■ RECORDS FOR THIS TASK ■

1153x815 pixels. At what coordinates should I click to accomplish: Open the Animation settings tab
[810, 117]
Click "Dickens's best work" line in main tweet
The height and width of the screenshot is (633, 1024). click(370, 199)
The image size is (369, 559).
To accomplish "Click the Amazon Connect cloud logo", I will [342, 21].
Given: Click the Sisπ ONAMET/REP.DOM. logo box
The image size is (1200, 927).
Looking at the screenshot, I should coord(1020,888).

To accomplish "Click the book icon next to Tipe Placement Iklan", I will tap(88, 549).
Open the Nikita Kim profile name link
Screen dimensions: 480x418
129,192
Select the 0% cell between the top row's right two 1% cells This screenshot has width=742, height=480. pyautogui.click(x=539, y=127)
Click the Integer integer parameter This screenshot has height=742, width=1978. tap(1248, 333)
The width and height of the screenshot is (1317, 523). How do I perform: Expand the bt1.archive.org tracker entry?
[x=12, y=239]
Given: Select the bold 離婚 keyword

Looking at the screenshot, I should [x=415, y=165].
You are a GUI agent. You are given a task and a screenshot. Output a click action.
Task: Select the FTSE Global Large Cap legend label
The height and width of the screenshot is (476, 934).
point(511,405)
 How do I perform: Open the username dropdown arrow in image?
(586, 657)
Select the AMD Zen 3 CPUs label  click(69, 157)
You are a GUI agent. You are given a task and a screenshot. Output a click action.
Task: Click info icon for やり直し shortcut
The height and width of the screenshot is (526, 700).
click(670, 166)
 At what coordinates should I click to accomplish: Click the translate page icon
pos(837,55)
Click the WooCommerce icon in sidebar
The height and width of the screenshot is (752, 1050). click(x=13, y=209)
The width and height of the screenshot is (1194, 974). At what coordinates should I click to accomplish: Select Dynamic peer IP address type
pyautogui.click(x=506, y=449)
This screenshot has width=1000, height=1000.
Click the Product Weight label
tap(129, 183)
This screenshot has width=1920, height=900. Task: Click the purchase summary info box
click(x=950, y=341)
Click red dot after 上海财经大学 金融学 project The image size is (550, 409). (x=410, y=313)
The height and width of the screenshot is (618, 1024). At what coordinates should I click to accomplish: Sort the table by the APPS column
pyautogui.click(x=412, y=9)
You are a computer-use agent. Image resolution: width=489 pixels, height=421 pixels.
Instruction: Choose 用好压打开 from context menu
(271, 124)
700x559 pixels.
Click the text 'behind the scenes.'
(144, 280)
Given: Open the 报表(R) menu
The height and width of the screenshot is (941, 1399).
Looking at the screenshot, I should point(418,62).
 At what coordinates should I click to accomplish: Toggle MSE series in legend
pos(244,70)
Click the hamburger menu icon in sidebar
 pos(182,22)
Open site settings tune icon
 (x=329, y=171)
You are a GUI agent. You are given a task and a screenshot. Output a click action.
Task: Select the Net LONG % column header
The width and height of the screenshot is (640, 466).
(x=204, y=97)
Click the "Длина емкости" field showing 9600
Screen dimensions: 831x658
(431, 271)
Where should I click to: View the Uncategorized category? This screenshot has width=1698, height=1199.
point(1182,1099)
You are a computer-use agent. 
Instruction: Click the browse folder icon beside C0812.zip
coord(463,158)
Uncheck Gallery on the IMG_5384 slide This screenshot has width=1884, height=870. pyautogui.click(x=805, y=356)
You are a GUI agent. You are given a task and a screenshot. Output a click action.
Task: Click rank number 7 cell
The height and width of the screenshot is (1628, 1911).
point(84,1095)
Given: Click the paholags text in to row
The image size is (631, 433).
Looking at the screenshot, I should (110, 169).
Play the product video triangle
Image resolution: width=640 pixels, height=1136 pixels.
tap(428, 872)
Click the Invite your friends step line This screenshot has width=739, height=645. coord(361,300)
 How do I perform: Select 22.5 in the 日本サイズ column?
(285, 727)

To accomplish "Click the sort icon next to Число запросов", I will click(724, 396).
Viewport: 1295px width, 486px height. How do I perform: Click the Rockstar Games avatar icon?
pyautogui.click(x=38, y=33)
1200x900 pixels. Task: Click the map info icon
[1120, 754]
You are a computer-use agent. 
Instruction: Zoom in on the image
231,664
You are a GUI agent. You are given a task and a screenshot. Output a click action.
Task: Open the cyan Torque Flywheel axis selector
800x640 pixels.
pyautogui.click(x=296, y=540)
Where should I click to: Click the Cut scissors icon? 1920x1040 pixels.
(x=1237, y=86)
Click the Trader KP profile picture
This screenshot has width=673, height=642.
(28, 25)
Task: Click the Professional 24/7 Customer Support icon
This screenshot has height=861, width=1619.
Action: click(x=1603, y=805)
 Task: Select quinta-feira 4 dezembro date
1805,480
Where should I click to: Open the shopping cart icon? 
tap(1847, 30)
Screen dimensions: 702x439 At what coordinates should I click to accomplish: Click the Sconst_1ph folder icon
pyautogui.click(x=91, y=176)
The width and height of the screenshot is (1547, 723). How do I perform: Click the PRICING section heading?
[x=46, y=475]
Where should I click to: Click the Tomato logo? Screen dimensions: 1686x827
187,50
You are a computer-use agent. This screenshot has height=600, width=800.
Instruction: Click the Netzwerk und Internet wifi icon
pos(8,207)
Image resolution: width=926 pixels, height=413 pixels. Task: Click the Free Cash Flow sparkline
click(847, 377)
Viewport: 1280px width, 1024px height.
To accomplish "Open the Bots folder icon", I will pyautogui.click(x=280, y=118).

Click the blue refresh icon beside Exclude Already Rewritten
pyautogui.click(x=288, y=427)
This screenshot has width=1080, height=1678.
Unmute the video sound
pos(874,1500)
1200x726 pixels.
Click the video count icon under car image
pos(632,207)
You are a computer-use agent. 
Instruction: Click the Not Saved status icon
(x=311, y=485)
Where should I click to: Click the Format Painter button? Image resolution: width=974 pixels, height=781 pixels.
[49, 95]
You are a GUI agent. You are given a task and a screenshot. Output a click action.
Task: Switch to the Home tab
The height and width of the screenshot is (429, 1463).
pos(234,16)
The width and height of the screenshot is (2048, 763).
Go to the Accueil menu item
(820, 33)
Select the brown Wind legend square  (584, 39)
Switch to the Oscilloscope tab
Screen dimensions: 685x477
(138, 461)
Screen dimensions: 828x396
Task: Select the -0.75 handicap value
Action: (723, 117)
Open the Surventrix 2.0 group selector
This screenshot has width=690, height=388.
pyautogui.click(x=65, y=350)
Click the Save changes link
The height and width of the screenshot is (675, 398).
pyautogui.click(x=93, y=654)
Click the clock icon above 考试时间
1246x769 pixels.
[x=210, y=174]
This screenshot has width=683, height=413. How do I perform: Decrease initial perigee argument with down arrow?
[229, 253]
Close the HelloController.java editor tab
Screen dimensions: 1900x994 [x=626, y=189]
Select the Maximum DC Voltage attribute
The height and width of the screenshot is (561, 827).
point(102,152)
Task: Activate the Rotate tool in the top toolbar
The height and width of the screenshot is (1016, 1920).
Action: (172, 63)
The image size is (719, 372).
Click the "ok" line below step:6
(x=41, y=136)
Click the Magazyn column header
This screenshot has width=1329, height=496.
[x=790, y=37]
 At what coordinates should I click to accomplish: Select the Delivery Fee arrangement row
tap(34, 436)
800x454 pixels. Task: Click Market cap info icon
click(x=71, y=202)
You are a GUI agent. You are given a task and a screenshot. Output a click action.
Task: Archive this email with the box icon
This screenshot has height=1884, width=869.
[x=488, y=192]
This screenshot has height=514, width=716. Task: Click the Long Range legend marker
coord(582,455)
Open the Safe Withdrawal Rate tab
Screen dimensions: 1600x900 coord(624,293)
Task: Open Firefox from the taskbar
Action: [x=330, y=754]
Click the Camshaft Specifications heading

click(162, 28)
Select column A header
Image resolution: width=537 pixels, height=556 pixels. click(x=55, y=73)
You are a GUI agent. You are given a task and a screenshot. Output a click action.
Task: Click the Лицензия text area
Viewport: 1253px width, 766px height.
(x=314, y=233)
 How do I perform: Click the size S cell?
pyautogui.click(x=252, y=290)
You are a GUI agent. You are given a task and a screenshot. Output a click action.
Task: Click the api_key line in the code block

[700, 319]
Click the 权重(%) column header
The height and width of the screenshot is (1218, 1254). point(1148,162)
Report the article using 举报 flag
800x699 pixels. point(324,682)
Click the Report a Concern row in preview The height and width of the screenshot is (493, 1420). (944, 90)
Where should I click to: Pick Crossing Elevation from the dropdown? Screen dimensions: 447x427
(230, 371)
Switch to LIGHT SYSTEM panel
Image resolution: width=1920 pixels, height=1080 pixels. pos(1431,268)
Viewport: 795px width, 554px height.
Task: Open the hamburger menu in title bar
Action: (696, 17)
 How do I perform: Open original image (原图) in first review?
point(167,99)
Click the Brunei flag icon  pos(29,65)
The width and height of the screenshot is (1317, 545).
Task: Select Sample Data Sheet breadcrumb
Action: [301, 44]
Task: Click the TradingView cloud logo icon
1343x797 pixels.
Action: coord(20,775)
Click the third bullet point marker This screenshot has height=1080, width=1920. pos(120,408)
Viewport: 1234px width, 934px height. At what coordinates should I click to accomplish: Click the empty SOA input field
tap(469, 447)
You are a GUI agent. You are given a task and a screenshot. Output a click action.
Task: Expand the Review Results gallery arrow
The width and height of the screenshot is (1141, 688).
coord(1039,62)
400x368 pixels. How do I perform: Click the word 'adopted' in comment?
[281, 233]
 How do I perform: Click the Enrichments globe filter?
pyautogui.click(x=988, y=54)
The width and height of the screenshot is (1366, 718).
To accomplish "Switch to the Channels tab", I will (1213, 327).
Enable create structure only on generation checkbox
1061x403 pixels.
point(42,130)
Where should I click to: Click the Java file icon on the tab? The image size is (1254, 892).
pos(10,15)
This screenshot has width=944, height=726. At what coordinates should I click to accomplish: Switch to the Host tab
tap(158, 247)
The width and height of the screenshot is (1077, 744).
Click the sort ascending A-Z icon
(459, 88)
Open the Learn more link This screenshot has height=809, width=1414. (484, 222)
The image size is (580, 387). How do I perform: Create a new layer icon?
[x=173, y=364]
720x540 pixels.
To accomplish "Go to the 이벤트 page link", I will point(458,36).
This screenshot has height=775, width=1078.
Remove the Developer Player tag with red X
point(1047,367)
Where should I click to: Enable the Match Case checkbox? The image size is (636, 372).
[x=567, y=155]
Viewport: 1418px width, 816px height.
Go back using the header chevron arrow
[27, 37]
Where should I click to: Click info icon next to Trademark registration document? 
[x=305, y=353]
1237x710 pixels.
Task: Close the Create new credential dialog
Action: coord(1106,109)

■ TASK GOAL ■
For this exercise, output exactly the lines above from the line with "Click the 权重(%) column header" to the line with "Click the Report", counting both, and leave out the rest.

■ WRITTEN ANSWER ■
Click the 权重(%) column header
The height and width of the screenshot is (1218, 1254). point(1148,162)
Report the article using 举报 flag
800x699 pixels. point(324,682)
Click the Report a Concern row in preview The height and width of the screenshot is (493, 1420). (944, 90)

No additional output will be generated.